ISSN 2330-717X

Russians Likely To Face Difficulties Recovering Rights They’ve Lost In Fight Against Pandemic – OpEd


With the best of intentions, Russian officials have introduced significant restrictions on the constitutional rights of Russians as part of their effort to fight the coronavirus pandemic. But because these have been imposed arbitrarily and not according to the law, Russians may find it hard to recover their rights, Dmitry Koko says.

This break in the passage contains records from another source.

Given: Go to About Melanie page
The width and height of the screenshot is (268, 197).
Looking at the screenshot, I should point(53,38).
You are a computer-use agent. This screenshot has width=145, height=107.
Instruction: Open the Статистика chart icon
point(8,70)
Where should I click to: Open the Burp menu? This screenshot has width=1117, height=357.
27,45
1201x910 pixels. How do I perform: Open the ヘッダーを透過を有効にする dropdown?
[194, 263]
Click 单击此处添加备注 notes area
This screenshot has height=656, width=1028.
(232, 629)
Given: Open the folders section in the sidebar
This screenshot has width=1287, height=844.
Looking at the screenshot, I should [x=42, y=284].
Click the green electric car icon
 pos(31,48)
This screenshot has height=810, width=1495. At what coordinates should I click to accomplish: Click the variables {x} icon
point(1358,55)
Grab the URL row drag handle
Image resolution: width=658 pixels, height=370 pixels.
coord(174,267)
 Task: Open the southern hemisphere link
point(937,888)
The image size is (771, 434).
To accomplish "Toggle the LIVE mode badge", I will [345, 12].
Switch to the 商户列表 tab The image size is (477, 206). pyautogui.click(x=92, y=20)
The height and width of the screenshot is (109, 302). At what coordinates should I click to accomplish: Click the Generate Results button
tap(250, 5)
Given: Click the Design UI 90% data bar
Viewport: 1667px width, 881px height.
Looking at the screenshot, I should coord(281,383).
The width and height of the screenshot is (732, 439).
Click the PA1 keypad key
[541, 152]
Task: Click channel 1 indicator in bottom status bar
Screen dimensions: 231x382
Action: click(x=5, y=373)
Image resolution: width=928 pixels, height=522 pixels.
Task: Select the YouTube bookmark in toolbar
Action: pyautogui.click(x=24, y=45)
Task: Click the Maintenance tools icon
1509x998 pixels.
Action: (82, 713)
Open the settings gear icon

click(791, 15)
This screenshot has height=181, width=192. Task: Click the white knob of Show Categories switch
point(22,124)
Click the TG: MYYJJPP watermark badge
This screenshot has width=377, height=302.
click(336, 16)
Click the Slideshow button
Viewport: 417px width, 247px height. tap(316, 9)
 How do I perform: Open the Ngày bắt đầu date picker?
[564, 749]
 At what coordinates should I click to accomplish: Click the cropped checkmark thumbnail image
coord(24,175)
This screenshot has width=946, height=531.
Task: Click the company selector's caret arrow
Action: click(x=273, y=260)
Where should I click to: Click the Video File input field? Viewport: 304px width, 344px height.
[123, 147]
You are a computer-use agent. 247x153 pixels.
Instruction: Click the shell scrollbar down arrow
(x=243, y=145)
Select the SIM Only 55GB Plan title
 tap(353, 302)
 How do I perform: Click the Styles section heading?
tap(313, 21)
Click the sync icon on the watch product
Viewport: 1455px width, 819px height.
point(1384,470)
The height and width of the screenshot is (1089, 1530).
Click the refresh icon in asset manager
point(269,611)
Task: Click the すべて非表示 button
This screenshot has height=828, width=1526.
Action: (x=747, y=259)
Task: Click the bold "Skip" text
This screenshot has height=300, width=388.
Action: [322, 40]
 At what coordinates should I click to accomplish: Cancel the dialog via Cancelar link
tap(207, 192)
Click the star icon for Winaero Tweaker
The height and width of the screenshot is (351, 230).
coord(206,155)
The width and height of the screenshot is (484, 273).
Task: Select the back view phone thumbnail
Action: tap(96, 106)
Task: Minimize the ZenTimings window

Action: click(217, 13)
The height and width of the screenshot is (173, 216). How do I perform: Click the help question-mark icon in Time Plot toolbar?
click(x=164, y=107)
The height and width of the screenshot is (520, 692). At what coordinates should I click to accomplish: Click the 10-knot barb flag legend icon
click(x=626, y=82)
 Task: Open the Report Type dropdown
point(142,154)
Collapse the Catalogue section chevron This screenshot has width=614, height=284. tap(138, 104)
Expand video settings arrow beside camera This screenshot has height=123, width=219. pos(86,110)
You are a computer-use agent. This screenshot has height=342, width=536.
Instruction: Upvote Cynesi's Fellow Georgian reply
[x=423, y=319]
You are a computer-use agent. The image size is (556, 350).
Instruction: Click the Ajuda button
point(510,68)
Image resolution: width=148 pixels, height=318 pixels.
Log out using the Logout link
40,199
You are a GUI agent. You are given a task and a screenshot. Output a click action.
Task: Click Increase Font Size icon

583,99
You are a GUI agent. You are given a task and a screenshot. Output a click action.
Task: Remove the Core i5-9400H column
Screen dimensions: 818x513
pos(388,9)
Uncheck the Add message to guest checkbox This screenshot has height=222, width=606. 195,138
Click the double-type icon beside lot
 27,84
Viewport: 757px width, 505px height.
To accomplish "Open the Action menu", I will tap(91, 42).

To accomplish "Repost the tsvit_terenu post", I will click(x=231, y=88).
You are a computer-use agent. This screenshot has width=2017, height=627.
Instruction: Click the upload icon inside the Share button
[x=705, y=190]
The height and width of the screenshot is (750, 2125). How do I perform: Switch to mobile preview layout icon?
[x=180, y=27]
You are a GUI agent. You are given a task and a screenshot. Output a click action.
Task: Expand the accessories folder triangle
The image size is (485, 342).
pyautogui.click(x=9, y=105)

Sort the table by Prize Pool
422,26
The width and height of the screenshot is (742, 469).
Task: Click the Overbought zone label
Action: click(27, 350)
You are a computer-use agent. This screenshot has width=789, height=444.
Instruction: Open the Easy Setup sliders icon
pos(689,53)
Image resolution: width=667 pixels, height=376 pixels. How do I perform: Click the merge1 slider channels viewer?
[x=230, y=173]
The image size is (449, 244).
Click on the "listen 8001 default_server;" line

The Svobodnaya pressa commentator says that everyone understands that it is necessary to take extraordinary measures to fight the extraordinary dangers that the pandemic presents. But the way the authorities are doing so carries with it significant dangers in the future (

There are two Russian laws, one on “the defense of the population and territory from extraordinary situations of a natural and technogenic character” and a second on “extraordinary situations,” that might have been used. But neither has been, Kokko says. Instead, regional and central officials have acted on their own without reference to these or other laws.

It is certainly true that the epidemiological situation in Russia requires “decisive measures,” the commentator acknowledges, especially in the capital where the epidemic is large and in the regions where the optimization of health care has left the authorities without the resources to deal with it.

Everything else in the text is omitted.